In order to develop our evaluations, domain experts, product owners, and engineers worked together closely to define the metrics that mattered most. This included quantitative metrics, such as the percentage of body elements modified by the algorithm, and qualitative metrics, such as how well the algorithm’s output aligned with the user’s request. Developing an automated approach to generate directional signals along both axes was an involved process with active collaboration with human lawyer experts. This process eventually enabled us to generate a full set of outputs over a large input set on our target experiment in less than five minutes.

Once this framework was established, we were able to quickly generate A/B experiments and validate different approaches to the implementation. One concrete example of this was when we began representing tracked changes to the model, adding <ins> and <del> tags to the representation of the document body to indicate where tracked changes existed in the document. Automated offline evaluation confirmed that there was no regression on the previous dataset, and demonstrated a clear improvement over baseline performance on queries that referred to redlines in the input document.

Over the course of this project, we tested 30+ model combinations across major model providers and generated tens of thousands of sample outputs.

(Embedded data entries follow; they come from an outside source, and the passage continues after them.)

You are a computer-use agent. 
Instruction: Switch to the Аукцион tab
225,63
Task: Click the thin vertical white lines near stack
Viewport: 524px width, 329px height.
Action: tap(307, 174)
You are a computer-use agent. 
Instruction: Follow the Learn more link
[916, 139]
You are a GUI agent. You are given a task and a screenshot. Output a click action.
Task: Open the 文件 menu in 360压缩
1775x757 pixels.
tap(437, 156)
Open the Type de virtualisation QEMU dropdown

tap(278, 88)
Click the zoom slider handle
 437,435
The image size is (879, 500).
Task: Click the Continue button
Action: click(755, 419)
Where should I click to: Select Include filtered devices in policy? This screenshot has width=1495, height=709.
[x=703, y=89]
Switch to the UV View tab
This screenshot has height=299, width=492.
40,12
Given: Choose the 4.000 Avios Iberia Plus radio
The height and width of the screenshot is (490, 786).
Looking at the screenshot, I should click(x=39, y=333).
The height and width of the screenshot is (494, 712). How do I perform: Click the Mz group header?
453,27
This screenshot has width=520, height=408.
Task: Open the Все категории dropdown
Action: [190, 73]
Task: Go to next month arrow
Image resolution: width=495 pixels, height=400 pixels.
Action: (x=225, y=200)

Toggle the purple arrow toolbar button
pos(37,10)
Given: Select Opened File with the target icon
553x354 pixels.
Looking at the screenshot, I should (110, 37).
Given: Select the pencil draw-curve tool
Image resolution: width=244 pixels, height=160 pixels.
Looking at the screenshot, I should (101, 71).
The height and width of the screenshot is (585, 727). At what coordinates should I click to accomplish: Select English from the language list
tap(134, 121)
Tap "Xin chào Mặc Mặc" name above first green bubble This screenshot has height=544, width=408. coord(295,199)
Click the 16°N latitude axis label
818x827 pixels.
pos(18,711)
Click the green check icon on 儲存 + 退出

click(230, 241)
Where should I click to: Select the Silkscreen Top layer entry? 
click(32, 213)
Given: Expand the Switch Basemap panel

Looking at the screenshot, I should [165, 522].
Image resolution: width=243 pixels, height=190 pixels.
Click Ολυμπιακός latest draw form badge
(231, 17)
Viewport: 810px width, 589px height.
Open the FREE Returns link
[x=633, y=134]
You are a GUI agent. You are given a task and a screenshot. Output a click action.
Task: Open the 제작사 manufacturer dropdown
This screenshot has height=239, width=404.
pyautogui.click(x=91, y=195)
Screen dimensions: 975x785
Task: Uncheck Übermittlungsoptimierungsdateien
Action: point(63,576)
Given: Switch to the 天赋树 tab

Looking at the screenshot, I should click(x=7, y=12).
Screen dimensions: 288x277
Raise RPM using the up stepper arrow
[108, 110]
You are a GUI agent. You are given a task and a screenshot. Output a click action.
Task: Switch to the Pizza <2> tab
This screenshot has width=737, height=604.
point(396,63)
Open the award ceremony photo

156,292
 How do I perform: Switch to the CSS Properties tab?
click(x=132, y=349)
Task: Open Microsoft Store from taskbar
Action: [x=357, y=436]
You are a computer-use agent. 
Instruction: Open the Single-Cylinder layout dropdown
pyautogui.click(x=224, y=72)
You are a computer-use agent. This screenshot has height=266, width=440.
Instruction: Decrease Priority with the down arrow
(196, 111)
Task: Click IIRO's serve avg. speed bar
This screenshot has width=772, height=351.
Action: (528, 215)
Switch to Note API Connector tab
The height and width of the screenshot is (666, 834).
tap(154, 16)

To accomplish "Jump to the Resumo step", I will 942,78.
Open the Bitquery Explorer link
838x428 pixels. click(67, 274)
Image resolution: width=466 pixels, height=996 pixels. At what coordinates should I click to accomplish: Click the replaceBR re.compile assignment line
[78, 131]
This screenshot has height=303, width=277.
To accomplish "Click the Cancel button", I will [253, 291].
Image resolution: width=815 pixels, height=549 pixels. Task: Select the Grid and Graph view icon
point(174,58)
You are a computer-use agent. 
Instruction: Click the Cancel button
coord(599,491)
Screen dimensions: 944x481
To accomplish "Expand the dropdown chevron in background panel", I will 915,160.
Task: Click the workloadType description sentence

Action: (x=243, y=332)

We condensed years of manual work into weeks, and our testing gave us confidence that we exhausted every viable path to deliver the highest-quality version of the feature.

Bringing full-document editing to Harvey’s Word Add-In demonstrates the coordination of document engineering and scalable evaluation methods grounded in legal expertise. This launch turns complex, hours-long legal editing tasks into cohesive one-query interactions. More importantly, it reflects our broader approach at Harvey: deeply understanding legal work, then building product infrastructure and ML systems that meet it with rigor and care.